For an overview of the latest news on the California drought, we’ve organized the most recent developments in a curated summary.

Published on Oct. 15, 2015 Read time Approx. 4 minutes

Drought Irony: More Almond Planting Harms the Bees They Need

California farmers have gone big into almonds in recent years, especially as the drought has worsened, because it is a very valuable crop that helps support rising water prices. Those almonds depend on bees for their pollinating process which, of course, is required to produce a crop.

But as more acreage is converted to almonds, less land is available for natural pollen sources— like wildflowers — that bees need when they aren’t feeding on almonds. Combine that with natural vegetation that has been killed off by the drought, and it’s been hard for beekeepers to find enough nectar — food — for their bees on the Central Valley floor or in the surrounding foothills. That means less revenue from honey production.

“Honey is a big part of our income,” Tulare County beekeeper Paul Godlin told Western Farm Press. “In irrigated citrus, we made a little, but very little. On wet years, we could run to the hills and make sage and buckwheat honey.”

Another factor has been declining cotton farming. Cotton has historically served as a nectar source for bees when almond trees aren’t pollinating. But cotton acreage has shrunk considerably as water scarcity has increased. It’s a very thirsty crop that many believe is not well suited to the arid Central Valley. Cotton acreage has declined from 1.6 million acres in the 1970s to less than 200,000 acres today.

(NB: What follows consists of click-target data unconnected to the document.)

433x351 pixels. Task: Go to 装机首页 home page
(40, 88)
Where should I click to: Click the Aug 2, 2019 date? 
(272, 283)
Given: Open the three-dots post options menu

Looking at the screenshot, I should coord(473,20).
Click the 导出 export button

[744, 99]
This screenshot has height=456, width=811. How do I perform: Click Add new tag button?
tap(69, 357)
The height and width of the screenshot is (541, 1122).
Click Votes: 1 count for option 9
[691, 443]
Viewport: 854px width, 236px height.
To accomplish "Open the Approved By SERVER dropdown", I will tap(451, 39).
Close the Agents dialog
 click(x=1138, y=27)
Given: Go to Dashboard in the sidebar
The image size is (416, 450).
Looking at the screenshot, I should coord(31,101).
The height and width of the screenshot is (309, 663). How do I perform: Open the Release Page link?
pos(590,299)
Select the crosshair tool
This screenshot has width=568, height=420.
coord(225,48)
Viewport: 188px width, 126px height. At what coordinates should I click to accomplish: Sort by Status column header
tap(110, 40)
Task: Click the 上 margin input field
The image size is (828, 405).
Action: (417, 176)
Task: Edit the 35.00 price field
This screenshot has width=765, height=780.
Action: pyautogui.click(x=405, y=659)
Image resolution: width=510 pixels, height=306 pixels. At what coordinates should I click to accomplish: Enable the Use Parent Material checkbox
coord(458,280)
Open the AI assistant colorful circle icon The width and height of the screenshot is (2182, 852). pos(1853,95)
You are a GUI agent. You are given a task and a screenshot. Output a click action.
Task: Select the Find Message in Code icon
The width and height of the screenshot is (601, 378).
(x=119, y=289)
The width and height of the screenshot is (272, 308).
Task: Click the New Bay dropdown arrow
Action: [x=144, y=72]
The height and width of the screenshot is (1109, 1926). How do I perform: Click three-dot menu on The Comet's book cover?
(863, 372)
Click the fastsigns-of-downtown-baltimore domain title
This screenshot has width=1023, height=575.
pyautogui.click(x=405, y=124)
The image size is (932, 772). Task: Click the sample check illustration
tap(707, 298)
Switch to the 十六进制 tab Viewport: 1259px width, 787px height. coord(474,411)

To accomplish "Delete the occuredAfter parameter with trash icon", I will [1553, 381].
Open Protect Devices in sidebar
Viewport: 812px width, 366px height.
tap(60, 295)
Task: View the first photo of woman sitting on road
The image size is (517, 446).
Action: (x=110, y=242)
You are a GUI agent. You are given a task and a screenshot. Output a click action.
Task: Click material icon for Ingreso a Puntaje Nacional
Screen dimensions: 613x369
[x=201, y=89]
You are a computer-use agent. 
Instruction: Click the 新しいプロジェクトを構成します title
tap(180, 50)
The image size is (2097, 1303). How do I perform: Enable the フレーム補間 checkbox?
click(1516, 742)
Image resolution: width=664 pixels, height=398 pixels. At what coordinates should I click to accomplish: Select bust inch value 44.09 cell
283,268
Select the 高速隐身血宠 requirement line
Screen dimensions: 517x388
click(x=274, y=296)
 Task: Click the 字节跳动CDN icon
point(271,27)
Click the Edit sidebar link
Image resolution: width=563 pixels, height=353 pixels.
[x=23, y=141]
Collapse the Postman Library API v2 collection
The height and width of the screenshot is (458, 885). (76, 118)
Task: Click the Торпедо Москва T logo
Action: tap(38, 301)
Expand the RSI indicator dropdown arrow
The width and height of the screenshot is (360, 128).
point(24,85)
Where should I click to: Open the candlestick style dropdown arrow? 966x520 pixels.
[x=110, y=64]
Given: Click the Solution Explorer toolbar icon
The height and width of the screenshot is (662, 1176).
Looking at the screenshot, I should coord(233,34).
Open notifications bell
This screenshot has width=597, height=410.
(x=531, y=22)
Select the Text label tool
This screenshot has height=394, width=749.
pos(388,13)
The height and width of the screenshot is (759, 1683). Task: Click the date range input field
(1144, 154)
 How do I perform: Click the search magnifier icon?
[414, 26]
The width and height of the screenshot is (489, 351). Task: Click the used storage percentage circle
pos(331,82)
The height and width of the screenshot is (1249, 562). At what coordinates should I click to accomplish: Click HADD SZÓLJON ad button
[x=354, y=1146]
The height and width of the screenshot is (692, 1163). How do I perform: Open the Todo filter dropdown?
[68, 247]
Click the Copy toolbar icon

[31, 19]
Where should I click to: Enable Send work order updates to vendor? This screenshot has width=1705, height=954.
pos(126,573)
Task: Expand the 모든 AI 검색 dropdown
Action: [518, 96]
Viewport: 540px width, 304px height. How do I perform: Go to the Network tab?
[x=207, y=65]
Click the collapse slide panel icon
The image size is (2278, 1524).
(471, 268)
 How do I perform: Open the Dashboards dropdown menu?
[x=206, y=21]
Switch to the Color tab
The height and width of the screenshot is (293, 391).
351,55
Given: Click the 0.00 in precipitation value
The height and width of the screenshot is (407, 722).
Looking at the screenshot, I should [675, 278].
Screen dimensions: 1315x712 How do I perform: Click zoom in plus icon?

Bee broker Joe Traynor in Kern County said some beekeepers have had to haul water to bees.

“It’s like a horse — it has to have water every day,” he said. “Bees consume a lot of water.”

New Israeli-California Partnership on Drought Solutions

A gaggle of business executives and politicians from Israel and Silicon Valley held a meeting this week to launch a new partnership that will explore technological solutions to the California drought.

The Israel-California Green-Tech Partnership, as it is being called, was officially launched Wednesday at an event in Tel Aviv and held at Google’s Israeli headquarters. More than 100 business executives, investors and politicians attended.

Google is not involved with the partnership in an official capacity beyond hosting the Wednesday night event. But its California-based [e]Team design and construction integrator Andreas Gyr sits on the group’s steering committee, alongside other Californian and Israeli entrepreneurs and corporate leaders.

“At a high level, we are looking to convene and engage on both public [and] private sector initiatives and potentially on the private innovation side of things, to take aggressive steps on the drought by leveraging Israeli successes on this issue,” Ashleigh Talberth, a recent immigrant from California to Israel, told the Jerusalem Post.

One of the Californians in attendance was state Assemblyman Richard Bloom, D-Santa Monica. Bloom said he plans to make it his mission to see that the memorandum of understanding that created the partnership actually produces results.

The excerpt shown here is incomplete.